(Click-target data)

BEGIN

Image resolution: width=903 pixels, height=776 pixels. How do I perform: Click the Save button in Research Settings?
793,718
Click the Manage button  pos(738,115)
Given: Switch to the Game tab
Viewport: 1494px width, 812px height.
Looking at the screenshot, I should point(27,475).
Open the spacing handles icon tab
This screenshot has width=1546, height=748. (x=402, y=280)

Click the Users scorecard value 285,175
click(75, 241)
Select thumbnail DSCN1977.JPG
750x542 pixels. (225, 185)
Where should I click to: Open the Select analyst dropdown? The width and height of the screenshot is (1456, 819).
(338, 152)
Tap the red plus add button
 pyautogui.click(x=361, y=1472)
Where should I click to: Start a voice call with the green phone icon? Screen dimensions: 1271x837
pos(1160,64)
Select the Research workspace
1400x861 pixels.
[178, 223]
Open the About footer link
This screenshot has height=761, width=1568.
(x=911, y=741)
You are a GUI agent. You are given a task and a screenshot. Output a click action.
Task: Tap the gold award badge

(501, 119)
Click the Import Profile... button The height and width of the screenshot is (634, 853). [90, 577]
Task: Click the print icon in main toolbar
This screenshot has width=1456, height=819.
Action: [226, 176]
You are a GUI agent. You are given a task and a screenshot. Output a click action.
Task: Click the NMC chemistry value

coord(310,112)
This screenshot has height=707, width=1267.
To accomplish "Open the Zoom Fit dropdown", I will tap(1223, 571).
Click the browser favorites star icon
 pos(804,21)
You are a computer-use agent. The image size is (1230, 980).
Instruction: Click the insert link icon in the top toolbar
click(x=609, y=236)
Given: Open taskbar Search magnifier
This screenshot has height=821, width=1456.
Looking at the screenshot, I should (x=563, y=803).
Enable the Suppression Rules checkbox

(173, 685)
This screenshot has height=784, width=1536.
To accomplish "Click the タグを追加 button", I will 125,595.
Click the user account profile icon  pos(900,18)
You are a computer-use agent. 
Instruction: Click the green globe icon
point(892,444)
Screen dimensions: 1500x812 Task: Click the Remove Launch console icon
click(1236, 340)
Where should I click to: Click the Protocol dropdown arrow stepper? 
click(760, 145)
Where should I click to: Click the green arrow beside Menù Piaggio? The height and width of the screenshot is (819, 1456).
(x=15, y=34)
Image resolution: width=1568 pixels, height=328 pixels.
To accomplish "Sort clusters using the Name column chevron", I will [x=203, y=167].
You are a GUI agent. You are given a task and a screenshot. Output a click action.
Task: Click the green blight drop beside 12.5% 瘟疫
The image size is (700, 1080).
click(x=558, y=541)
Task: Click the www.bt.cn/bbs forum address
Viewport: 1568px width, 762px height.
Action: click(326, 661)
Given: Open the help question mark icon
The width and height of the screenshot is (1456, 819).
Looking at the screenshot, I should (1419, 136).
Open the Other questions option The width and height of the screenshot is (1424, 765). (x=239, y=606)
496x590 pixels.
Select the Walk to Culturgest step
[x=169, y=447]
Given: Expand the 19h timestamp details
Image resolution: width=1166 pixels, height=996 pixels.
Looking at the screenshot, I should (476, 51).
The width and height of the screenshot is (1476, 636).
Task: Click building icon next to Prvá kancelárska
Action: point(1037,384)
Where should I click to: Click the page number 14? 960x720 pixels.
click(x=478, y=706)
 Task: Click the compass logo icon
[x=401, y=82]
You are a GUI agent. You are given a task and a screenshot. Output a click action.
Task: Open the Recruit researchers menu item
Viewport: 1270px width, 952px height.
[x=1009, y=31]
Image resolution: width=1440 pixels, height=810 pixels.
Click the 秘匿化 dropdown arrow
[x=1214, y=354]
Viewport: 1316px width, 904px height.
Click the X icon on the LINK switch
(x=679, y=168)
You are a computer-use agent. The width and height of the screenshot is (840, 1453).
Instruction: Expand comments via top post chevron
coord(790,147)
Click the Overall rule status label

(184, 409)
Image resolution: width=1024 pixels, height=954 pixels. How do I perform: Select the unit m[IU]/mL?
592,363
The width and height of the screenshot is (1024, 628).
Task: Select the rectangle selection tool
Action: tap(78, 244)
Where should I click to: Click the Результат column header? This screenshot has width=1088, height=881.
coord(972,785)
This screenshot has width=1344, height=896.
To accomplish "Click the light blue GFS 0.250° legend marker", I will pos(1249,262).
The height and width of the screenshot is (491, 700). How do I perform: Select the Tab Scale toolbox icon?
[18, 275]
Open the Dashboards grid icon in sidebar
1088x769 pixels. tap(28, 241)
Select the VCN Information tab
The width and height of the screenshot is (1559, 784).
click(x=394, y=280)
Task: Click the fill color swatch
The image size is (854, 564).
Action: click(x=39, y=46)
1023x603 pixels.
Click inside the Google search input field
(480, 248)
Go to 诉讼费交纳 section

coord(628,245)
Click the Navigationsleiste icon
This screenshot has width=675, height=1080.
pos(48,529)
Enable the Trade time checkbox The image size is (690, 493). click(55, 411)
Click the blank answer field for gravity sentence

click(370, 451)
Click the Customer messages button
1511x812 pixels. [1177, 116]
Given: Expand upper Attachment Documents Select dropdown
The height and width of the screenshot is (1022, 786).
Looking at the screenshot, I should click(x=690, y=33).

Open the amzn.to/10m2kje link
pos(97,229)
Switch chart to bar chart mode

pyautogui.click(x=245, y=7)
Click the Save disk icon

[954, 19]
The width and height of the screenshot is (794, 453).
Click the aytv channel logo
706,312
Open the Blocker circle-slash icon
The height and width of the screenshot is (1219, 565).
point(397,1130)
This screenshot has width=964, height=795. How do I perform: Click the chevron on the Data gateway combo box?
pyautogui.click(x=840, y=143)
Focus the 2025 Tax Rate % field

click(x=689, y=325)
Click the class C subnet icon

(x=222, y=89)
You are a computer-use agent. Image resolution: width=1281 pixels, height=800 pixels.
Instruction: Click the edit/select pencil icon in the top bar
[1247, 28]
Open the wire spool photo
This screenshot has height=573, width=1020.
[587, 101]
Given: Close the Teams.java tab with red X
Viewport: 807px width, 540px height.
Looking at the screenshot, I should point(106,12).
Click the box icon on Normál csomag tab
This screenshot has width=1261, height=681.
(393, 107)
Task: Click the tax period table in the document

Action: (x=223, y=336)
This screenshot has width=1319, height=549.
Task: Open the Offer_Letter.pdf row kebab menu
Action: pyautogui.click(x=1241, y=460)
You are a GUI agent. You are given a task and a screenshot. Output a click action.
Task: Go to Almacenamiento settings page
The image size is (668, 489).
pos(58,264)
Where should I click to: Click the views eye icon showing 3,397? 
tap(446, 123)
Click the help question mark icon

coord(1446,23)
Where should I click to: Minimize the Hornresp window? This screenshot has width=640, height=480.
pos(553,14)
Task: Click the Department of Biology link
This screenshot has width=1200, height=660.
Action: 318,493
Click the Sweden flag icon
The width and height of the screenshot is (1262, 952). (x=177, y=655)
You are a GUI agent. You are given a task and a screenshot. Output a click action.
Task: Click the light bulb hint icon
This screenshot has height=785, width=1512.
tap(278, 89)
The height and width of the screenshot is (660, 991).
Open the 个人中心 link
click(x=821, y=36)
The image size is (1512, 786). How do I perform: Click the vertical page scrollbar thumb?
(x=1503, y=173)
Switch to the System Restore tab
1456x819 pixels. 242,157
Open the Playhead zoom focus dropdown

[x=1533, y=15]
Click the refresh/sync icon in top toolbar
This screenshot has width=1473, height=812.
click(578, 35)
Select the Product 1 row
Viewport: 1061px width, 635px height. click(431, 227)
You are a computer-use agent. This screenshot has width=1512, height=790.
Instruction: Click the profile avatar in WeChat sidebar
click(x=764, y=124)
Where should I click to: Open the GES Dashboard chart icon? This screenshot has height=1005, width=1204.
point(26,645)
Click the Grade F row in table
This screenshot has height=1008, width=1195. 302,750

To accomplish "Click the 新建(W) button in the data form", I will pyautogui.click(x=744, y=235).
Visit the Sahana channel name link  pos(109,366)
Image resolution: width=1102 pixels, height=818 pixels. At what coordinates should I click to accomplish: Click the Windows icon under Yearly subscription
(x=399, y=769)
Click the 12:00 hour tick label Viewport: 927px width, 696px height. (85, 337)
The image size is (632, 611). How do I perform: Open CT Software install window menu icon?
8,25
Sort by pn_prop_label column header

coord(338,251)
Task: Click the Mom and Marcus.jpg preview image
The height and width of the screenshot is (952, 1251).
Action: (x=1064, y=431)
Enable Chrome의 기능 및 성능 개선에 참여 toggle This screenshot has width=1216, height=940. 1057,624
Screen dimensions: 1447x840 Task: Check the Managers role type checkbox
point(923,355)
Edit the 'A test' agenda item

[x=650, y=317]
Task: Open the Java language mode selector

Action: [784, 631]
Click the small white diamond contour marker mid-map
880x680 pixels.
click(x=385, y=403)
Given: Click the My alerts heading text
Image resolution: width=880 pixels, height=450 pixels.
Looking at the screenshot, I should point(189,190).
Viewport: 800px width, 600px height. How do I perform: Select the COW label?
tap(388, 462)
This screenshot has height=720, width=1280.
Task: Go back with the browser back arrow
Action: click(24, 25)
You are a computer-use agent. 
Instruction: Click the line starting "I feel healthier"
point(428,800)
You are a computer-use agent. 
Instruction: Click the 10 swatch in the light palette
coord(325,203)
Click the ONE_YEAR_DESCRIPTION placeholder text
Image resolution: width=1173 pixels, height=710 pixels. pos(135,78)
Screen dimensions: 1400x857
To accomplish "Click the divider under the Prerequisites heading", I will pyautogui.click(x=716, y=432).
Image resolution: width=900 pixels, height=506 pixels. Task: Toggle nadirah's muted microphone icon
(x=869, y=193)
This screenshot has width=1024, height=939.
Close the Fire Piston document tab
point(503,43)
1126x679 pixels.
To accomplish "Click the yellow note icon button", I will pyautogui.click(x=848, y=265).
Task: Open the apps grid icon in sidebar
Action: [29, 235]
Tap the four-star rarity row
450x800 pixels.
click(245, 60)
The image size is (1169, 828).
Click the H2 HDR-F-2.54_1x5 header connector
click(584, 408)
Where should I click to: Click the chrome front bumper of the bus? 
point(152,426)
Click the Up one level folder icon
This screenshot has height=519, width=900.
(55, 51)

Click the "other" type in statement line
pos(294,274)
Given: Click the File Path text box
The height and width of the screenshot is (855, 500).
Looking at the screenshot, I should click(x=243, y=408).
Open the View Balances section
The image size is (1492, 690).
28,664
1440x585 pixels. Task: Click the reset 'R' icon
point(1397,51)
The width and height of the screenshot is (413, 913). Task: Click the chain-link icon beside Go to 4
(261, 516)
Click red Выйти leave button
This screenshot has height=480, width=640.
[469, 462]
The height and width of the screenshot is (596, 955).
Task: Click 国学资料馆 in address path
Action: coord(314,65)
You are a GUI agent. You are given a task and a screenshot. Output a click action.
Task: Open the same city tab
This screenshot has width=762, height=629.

END

**SHORT EXERCISE**
Copy the listing lines starting with the line with "Select thumbnail DSCN1977.JPG" and going on through the line with "Action: [226, 176]", switching "gold" to "silver" and keeping everything else unchanged.

**RESPONSE TO THIS TASK**
Select thumbnail DSCN1977.JPG
750x542 pixels. (225, 185)
Where should I click to: Open the Select analyst dropdown? The width and height of the screenshot is (1456, 819).
(338, 152)
Tap the red plus add button
 pyautogui.click(x=361, y=1472)
Where should I click to: Start a voice call with the green phone icon? Screen dimensions: 1271x837
pos(1160,64)
Select the Research workspace
1400x861 pixels.
[178, 223]
Open the About footer link
This screenshot has height=761, width=1568.
(x=911, y=741)
You are a GUI agent. You are given a task and a screenshot. Output a click action.
Task: Tap the silver award badge

(501, 119)
Click the Import Profile... button The height and width of the screenshot is (634, 853). [90, 577]
Task: Click the print icon in main toolbar
This screenshot has width=1456, height=819.
Action: [226, 176]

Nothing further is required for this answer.